> 記事
================================
アミド結合は、加水分解しやすい特徴を持ちます。(特に酸性アルカリ性環境下で。)
加水分解により、R1-COOH(カルボン酸)とR2R3NH(アミン)に変化します。

④その他:IRで同定が容易

IR(赤外分光)は非常にお手軽で情報量の多い分析装置なのでよく使われます。

アミド結合はIR分析で特徴的なピークをとるので、同定しやすい長所もあります。

化合物それぞれアミド結合周囲の環境が異なるため、ものによって若干ピーク波数は変わってきますが、1650cm-1ぐらいに特徴的な強いピークを取ります。

アミドの例

例えばどんなアミド化合物がありますか?

アミド結合を持った化合物には以下のようなものがあります。

N,N-ジメチルホルムアミド(DMF)

DMFの構造式

DMF(N,N-ジメチルホルムアミド)
親水性疎水性の両方の性質を持ち、溶解力に優れることで有名な液体。
ポリマーなど多くの溶けにくい物質を溶かすことができる。(=良溶媒)
(もちろん、ものによっては溶かさない。)

有機合成などで色々な物質の溶媒として、使用される。
工業スケールで様々な用途で使用される場合がある。
比較的安価でもある。

尿素

尿素の構造式

尿素の構造式
尿素はカルボニル炭素の両サイド窒素2つが結合しています。
これもアミド化合物に分類されます。

R1-C(=O)-NR2R3の定義から、外れてはいないですね。
================================
> 作業内容
1) アミドの記事の「例えばどんなアミド化合物がありますか?」から「ポリマーなど多くの溶けにくい物質を溶かすことができる。(=良溶媒)」までの部分を、「液体」を「溶剤」に置き換えて書き直してください。
2) アミドの記事によると、アミド結合はIR分析でおよそ何cm-1に特徴的な強いピークを取りますか?

> 提供情報
================================
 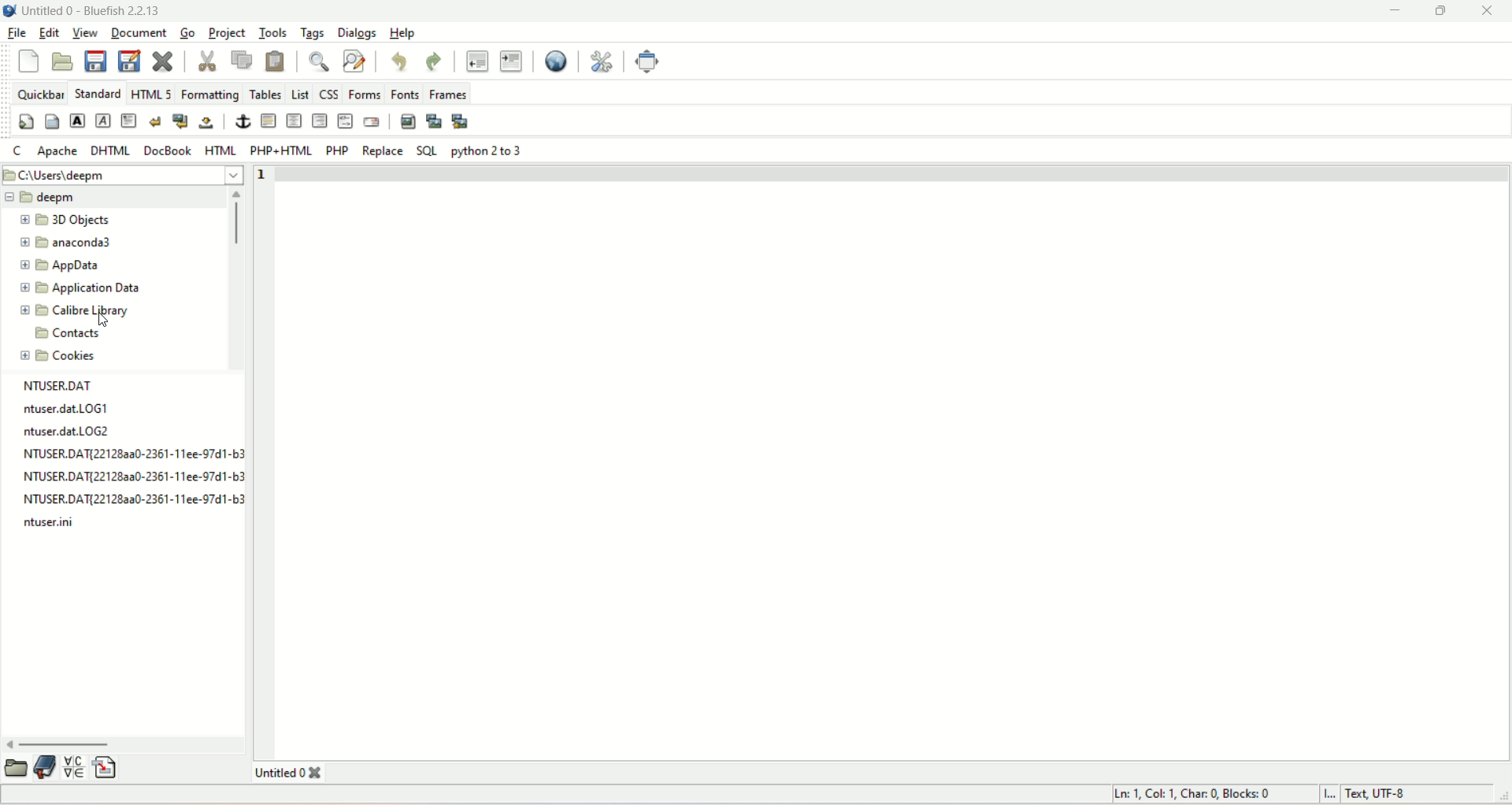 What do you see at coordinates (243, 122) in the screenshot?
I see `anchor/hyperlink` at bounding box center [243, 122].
================================
> 課題別の出力
1)
例えばどんなアミド化合物がありますか?

アミド結合を持った化合物には以下のようなものがあります。

N,N-ジメチルホルムアミド(DMF)

DMFの構造式

DMF(N,N-ジメチルホルムアミド)
親水性疎水性の両方の性質を持ち、溶解力に優れることで有名な溶剤。
ポリマーなど多くの溶けにくい物質を溶かすことができる。(=良溶媒)

2) 1650cm-1ぐらいです。